[Start of EXTRACTED ENTRIES]

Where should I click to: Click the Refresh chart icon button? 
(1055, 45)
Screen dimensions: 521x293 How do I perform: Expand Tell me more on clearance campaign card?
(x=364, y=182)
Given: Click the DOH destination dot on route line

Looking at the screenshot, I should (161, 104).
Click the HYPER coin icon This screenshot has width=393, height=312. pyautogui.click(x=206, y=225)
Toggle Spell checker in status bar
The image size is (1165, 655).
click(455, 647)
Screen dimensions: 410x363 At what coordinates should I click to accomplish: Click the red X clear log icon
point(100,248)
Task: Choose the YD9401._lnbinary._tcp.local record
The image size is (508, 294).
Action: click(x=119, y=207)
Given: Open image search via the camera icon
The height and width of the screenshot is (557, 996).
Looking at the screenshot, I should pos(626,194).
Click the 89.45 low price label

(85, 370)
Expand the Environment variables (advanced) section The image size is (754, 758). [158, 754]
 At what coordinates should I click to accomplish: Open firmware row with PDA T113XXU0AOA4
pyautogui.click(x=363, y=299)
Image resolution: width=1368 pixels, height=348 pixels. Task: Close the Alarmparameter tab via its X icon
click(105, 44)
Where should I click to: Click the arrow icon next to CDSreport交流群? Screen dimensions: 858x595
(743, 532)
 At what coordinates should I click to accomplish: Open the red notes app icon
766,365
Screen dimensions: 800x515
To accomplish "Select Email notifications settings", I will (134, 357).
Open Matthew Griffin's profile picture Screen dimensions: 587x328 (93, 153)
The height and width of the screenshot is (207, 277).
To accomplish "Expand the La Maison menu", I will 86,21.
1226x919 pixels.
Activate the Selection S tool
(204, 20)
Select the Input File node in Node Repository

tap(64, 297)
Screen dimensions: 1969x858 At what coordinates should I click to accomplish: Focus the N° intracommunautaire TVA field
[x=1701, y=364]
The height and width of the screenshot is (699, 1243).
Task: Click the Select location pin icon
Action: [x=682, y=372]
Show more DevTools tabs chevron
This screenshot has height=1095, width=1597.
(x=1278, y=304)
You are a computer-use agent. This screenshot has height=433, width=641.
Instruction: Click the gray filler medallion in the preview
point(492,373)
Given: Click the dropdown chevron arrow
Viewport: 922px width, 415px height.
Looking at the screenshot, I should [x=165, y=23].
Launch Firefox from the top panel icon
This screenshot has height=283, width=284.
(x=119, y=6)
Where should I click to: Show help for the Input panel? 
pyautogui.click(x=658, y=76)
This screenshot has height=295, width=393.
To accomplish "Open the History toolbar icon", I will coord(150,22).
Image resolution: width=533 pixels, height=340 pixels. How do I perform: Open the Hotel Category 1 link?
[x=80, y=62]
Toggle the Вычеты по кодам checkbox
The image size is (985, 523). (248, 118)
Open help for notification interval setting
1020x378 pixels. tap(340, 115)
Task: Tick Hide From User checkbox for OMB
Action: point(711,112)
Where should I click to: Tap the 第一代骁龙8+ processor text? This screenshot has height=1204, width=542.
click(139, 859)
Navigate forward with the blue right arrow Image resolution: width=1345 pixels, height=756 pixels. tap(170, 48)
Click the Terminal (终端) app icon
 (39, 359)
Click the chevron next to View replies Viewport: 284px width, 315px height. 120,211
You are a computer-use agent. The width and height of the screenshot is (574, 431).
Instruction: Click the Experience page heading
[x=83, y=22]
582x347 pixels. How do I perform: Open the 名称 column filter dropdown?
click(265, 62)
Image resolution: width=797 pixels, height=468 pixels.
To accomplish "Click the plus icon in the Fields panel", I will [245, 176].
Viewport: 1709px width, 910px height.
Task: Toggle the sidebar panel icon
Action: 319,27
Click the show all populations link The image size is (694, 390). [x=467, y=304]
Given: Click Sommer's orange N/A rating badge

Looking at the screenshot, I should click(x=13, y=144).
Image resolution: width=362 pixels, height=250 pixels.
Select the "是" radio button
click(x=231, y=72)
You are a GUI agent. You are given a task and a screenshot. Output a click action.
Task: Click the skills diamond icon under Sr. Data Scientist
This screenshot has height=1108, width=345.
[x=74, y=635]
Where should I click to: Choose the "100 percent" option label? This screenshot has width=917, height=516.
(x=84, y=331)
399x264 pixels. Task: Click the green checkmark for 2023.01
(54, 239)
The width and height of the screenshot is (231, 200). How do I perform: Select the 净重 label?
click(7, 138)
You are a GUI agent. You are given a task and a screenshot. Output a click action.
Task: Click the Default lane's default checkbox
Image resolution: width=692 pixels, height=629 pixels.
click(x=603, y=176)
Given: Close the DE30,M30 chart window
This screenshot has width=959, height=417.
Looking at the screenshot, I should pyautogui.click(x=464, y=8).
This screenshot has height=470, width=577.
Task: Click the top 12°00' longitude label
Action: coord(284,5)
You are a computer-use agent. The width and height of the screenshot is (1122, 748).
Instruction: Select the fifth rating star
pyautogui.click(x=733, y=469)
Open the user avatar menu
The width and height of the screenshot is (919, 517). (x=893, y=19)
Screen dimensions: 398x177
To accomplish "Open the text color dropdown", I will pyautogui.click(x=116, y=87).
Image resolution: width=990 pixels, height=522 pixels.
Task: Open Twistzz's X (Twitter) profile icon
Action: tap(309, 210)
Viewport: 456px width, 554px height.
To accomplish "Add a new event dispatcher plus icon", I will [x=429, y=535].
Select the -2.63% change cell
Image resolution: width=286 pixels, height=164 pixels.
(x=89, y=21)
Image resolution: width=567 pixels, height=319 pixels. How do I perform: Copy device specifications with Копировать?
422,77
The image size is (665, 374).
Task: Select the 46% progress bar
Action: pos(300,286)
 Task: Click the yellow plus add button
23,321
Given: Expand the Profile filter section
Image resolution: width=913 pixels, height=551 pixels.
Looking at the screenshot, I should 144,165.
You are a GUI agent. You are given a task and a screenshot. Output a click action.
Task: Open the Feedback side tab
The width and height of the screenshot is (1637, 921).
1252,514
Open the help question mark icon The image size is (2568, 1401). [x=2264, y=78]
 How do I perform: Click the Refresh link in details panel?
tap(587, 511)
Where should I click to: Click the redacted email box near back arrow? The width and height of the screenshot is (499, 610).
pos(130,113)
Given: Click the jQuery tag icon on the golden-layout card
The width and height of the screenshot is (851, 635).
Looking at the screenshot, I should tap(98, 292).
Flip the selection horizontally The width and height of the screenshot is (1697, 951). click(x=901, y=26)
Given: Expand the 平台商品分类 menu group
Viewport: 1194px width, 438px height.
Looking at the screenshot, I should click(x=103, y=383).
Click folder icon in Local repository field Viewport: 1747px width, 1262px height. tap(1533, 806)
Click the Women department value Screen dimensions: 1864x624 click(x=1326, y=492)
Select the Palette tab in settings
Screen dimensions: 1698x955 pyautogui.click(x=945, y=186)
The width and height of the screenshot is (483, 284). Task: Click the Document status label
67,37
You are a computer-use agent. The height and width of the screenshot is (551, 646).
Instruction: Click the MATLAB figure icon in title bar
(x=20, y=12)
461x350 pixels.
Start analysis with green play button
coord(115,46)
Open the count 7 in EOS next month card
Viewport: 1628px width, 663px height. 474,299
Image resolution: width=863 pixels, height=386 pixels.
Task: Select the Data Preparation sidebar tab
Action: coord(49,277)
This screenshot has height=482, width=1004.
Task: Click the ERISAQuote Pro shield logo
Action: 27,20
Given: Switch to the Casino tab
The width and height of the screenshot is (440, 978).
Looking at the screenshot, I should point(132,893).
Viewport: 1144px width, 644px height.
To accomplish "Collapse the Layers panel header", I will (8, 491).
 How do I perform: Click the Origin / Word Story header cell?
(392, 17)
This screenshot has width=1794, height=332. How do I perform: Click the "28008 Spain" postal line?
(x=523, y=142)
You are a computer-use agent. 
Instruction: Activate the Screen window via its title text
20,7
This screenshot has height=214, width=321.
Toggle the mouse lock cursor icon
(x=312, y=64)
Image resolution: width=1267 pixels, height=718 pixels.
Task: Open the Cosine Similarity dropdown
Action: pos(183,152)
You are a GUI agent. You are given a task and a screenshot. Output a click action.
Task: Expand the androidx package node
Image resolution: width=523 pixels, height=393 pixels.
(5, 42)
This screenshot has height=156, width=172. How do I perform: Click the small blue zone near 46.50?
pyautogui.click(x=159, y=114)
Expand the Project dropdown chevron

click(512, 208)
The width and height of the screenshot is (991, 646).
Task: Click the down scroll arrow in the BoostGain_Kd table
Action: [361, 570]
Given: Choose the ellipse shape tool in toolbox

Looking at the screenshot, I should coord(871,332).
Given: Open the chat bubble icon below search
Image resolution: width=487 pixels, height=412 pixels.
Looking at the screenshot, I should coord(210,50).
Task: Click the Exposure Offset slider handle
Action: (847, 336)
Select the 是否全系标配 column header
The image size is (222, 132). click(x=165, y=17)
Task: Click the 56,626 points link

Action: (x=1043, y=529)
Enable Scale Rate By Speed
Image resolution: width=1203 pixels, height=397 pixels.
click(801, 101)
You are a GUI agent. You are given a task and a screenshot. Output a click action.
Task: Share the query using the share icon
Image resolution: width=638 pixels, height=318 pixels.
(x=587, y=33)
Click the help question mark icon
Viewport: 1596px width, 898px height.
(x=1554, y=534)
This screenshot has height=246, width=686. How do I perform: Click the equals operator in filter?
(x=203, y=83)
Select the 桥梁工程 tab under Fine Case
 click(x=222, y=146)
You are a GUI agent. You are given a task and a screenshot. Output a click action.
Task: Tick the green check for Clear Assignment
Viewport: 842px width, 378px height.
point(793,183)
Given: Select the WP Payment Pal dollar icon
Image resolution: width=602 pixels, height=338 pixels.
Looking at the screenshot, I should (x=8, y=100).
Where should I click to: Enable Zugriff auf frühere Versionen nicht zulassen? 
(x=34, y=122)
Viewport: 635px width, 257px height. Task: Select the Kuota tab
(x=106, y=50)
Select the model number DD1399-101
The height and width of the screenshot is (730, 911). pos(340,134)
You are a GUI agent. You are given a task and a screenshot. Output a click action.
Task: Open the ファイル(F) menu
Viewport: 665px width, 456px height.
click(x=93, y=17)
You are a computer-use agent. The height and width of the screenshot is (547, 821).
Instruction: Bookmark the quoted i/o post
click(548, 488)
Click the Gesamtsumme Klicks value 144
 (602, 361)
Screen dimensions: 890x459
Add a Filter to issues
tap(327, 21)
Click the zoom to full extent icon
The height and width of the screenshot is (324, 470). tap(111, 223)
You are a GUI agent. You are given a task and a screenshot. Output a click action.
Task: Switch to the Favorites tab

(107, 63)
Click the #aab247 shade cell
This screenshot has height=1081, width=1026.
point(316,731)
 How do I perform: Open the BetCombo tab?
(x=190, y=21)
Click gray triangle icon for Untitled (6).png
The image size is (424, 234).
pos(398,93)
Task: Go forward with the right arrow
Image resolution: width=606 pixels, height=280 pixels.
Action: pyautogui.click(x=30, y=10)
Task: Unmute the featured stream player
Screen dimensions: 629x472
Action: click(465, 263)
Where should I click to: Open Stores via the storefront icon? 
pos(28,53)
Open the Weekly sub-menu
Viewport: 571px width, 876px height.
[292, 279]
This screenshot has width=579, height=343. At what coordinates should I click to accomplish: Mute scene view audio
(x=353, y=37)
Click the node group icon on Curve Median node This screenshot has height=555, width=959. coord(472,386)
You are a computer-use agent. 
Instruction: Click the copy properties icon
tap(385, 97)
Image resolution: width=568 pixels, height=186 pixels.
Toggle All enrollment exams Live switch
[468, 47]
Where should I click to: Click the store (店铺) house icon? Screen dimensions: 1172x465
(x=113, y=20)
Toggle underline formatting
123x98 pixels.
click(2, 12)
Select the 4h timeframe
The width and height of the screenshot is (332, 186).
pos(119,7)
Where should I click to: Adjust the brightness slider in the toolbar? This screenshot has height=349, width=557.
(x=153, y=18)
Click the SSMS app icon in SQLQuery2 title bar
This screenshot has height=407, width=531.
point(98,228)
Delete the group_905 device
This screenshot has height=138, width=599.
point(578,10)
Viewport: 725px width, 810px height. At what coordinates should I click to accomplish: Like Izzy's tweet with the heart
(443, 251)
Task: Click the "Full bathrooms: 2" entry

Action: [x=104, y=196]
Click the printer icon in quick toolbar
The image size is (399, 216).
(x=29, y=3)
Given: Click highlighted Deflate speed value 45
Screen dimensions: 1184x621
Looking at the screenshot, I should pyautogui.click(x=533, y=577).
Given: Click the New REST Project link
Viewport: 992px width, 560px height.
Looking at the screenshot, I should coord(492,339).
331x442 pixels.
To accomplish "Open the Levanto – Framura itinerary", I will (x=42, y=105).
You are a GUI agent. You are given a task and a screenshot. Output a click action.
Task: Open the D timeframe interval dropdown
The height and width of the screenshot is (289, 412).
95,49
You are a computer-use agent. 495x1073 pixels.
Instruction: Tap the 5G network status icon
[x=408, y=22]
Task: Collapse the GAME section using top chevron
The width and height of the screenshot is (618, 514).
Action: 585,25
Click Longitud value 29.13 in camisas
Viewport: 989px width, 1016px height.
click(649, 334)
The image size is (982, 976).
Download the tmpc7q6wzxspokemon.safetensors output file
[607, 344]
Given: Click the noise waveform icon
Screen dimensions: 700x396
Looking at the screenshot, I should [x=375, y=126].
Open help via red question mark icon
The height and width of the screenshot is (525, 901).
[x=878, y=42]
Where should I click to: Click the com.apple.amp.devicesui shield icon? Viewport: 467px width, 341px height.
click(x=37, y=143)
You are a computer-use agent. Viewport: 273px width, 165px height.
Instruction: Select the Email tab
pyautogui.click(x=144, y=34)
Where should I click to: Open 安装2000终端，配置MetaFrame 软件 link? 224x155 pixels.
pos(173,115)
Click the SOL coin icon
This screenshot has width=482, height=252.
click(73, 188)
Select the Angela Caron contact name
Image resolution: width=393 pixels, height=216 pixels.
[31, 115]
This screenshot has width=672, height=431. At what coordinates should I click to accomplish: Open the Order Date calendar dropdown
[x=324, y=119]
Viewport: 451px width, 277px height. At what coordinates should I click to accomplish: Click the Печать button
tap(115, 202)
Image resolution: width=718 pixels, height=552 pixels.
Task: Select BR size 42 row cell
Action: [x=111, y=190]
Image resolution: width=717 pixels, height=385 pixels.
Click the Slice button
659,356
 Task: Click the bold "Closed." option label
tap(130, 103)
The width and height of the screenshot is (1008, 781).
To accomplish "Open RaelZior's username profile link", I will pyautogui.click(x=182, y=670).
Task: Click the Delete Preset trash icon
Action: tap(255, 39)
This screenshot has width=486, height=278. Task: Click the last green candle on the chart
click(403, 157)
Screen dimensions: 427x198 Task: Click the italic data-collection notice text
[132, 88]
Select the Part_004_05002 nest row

[End of EXTRACTED ENTRIES]

Copy out the records that start at the line containing "Given: Open image search via the camera icon" and end at the line containing "Expand the Environment", including both of those lines, and reproduce them without any change.

_WRITTEN ANSWER_.
Given: Open image search via the camera icon
The height and width of the screenshot is (557, 996).
Looking at the screenshot, I should pos(626,194).
Click the 89.45 low price label

(85, 370)
Expand the Environment variables (advanced) section The image size is (754, 758). [158, 754]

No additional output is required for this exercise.